O diretor não poupa esforços para nos colocar em situações que arrepiem os cabelos: aumenta o som em várias cenas, coloca milhões de novos fantasmas sem nenhuma correlação, cria na casa um sentimento de eterna insegurança; como a família lá na tela, você espectador passará a obra inteira perturbado.

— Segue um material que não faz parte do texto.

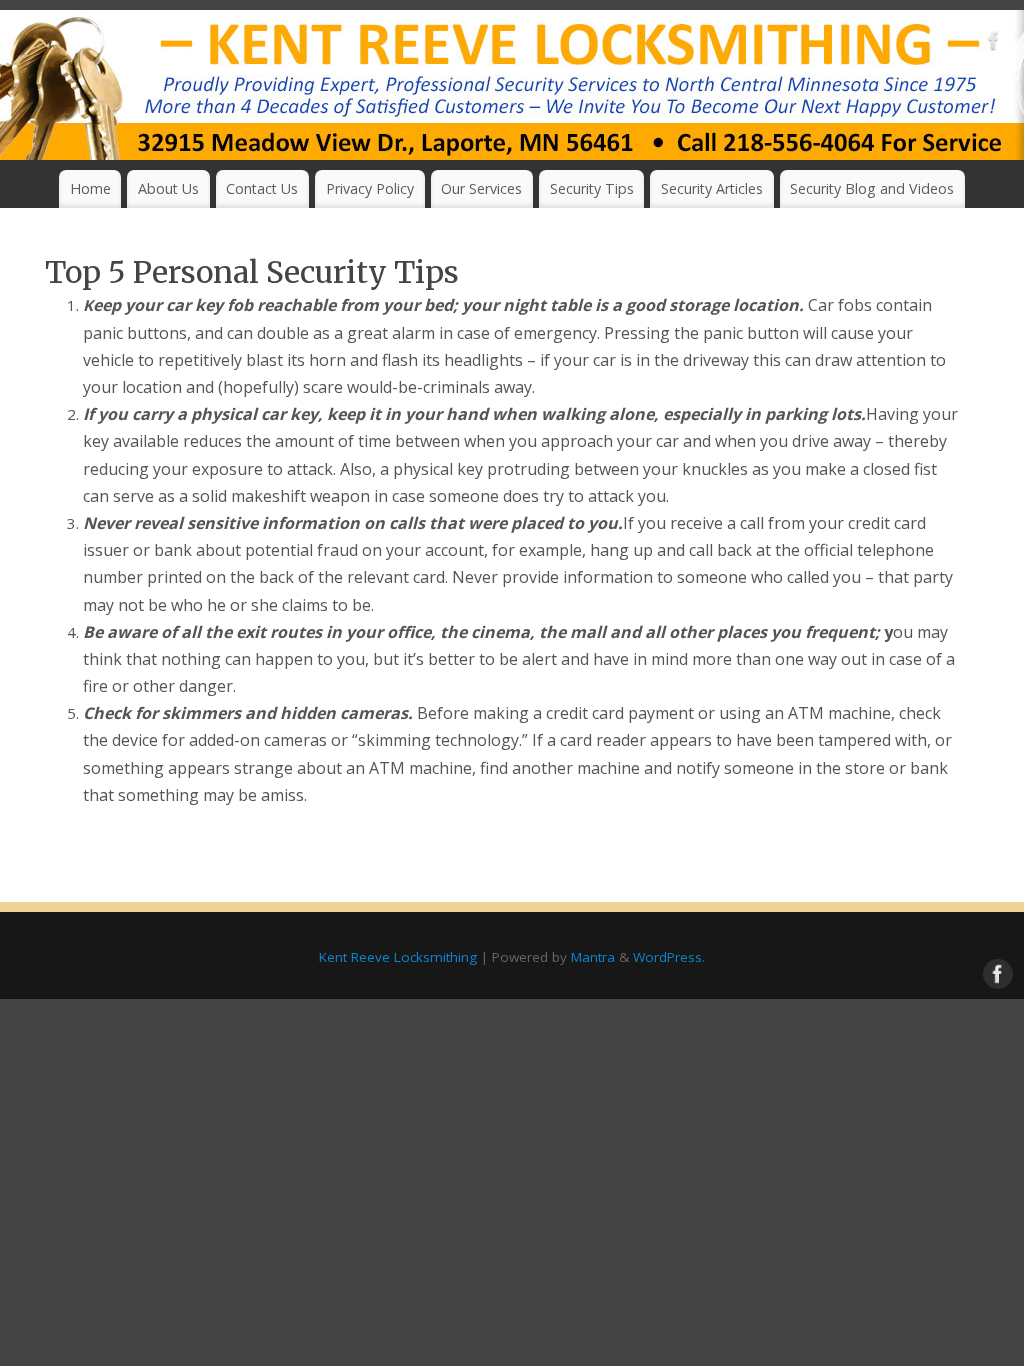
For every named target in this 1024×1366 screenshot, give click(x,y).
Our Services (481, 188)
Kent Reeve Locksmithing (398, 957)
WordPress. (669, 957)
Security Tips (592, 188)
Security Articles (712, 188)
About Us (168, 188)
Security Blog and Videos (872, 188)
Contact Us (262, 188)
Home (90, 188)
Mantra (593, 957)
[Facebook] (994, 44)
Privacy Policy (370, 188)
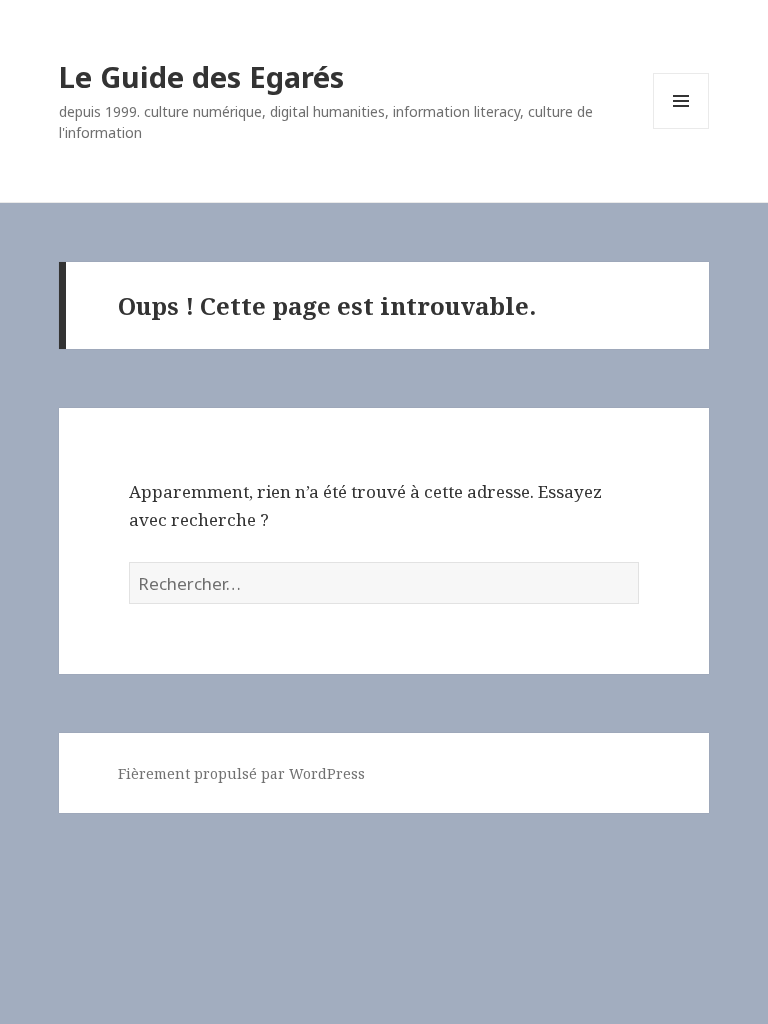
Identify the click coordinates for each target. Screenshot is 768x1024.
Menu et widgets (681, 128)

insidious-Joseph-Bishara-as-Demon-and-Ty-Simpkins-as-Dalton-in-INSIDIOUS-Courtesy-of-FilmDistrict1_rgbMas as referências não param em Sam Raimi. Do meio para o final, a obra ganha um contorno muito parecido com as obras de Argento, com uma pitada de terror atual, aonde tudo fica extremamente colorido (com muita saturação) e, não só isto, em ambientes completamente surreais. As últimas cenas do filme lembram muito as cenas da “trilogia das bruxas” criada por Argento, focando a história em cenários estilisticamente belíssimos, mas ao mesmo tempo cheios de terror e de criaturas insanas. O contraste da beleza se volta a estrutura estranha do filme e da situação dos personagens, que estão “presos” a um mundo horrível e não podem escapar por livre e espontânea vontade.

Não bastasse tudo isso, ainda temos uma trilha sonora meticulosa para garantir o suspense e intensificar as emoções do espectador, que são “levados” pela trilha a perceber o terror de forma ainda mais aparente. Isto já fica evidente na ótima cena de abertura, com os créditos, aonde as imagens em preto e branco contrastam com uma trilha presente, porém minimalista, aumentando o sentimento de “vazio” do ambiente e da casa.

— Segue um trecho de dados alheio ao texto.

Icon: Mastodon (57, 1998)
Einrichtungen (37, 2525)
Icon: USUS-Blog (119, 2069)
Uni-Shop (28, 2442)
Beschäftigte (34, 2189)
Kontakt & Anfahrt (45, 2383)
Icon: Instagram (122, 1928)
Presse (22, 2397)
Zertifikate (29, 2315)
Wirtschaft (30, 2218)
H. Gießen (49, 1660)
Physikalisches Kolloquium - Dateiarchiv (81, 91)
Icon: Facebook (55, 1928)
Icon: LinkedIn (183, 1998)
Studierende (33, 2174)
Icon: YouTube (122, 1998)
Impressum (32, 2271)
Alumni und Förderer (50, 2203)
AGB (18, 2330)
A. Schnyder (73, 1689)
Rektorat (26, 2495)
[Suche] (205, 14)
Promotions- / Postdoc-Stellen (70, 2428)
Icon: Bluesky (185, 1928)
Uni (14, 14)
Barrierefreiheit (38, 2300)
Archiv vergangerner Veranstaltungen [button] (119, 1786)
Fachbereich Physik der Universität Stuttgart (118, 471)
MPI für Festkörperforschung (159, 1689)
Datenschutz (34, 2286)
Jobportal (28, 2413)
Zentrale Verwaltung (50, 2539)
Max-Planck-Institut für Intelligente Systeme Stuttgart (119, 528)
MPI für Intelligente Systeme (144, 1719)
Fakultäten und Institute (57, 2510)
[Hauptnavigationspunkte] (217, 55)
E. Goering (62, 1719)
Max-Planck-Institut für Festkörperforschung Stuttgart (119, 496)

James Wan é a “grande estrela” do filme que, visivelmente, ficou com uma cara singular e, embora cheio de referências, ainda assim, consegue inovar e trazer um belo filme de terror para as telas. As opiniões se dividem principalmente no caráter surreal de toda a trama da obra mas, ainda assim, até aqueles que talvez não tenham gostado, terão de admitir que, entre os filmes de terror atuais, este é um dos mais concisos e criativos. Vale a pena assistir e tomar uns sustos!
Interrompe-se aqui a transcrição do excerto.